**** Data ****

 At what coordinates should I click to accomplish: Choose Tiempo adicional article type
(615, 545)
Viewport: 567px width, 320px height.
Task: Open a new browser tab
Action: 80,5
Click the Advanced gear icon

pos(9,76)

****

▸ **Brief**
Reproduce the data above in full. Leave nothing out.

▸ **Answer section**
 At what coordinates should I click to accomplish: Choose Tiempo adicional article type
(615, 545)
Viewport: 567px width, 320px height.
Task: Open a new browser tab
Action: 80,5
Click the Advanced gear icon

pos(9,76)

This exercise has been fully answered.